Cocco bello e impossibile: i prezzi volano alle stelle. E la colpa è (anche) del clima
Pesano gli eventi climatici estremi, l'invecchiamento delle piantagioni, il forte aumento della domanda internazionale e le nuove pressioni legate alle politiche energetiche nei paesi produttori. La strada sembra la stessa tracciata dal cacao
Cocco bello e… impossibile. Dopo cacao e caffè, anche il prezzo del frutto tropicale più amato sulle spiagge italiane sta prendendo il volo. Il mercato globale del cocco sta attraversando una delle sue fasi più turbolente degli ultimi decenni. Il 2025 si è aperto con un’escalation dei prezzi che sta mettendo sotto pressione produttori, esportatori e aziende di trasformazione. Perché questo boom? Eventi climatici estremi, invecchiamento delle piantagioni, forte aumento domanda internazionale e nuove pressioni legate alle politiche energetiche nei paesi produttori.
Il clima la fa da padrone. Il fenomeno El Niño ha colpito duramente le principali aree di coltivazione, con siccità e temperature elevate che hanno ridotto drasticamente i raccolti nel Sud-est asiatico e nel Pacifico. Ma la crisi ha radici più profonde. In molti paesi produttori, come Filippine, Indonesia e Sri Lanka, le piantagioni sono composte in gran parte da alberi vecchi, a bassa resa, che non vengono sostituiti da decenni, come succede nel mercato del cacao in Africa. La mancanza di investimenti strutturali nel rinnovo degli impianti ha reso l’offerta globale estremamente fragile, incapace di rispondere agli shock produttivi e alla crescente richiesta del mercato.

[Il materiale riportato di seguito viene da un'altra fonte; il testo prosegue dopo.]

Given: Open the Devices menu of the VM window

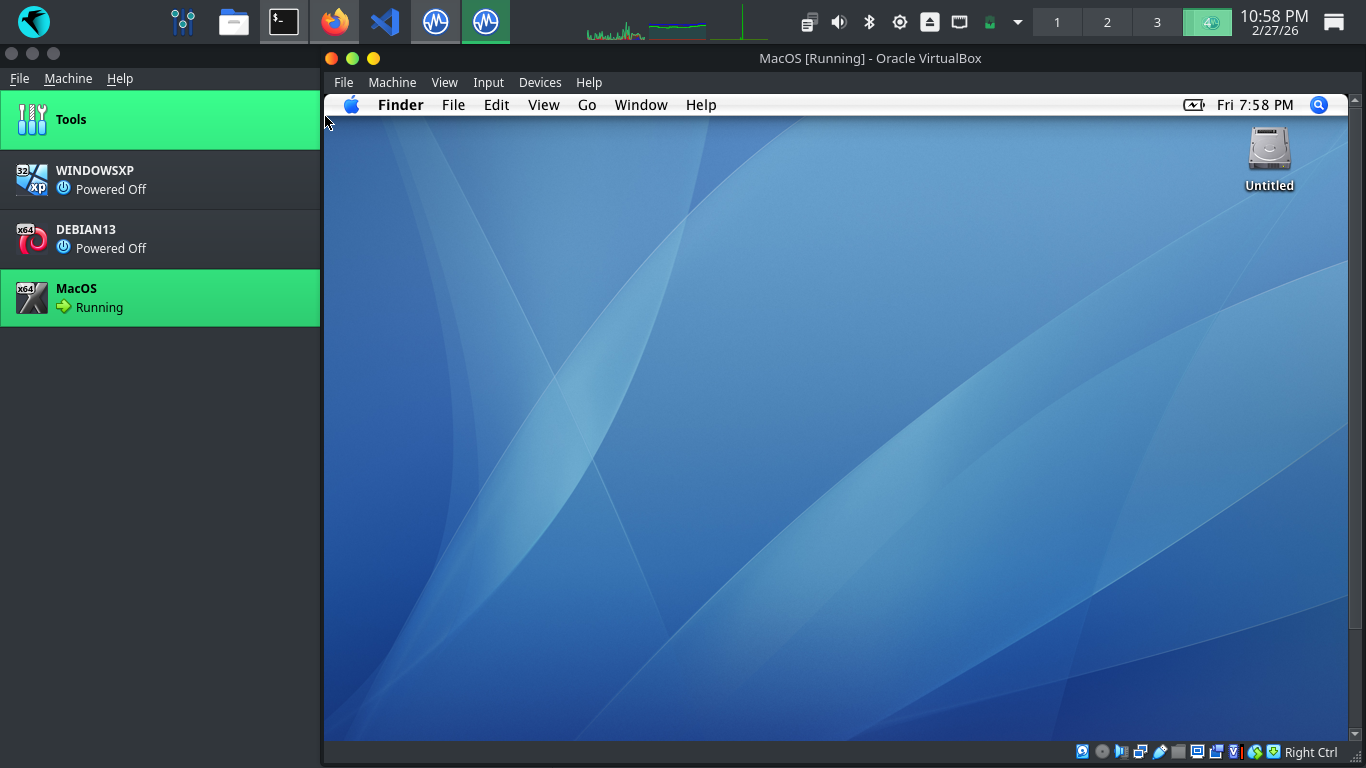Looking at the screenshot, I should pyautogui.click(x=540, y=82).
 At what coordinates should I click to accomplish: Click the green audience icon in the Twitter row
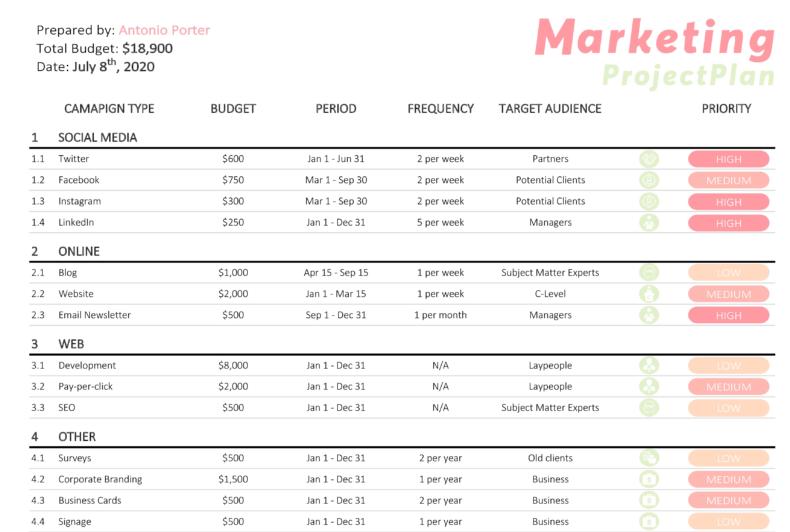(649, 159)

Alla carenza strutturale si aggiunge l’aumento della domanda nei mercati chiave come Stati Uniti, Cina e Unione europea. I consumatori cercano sempre più prodotti naturali, sostenibili e versatili come l’olio e l’acqua di cocco, il latte vegetale e il cocco essiccato. Il risultato è un aumento vertiginoso dei prezzi. Solo negli Stati Uniti, ad aprile, il prezzo dell’olio di cocco è cresciuto del 127% rispetto alla media quinquennale. Nelle Filippine, uno dei grandi esportatori mondiale, i prezzi dell’olio hanno raggiunto i 2.658 dollari per tonnellata, il livello più alto degli ultimi tre anni. Anche in Vietnam, altro player globale del cocco, i prezzi sono esplosi: nelle province del delta del Mekong, una dozzina di cocchi costa tre volte tanto rispetto al 2023.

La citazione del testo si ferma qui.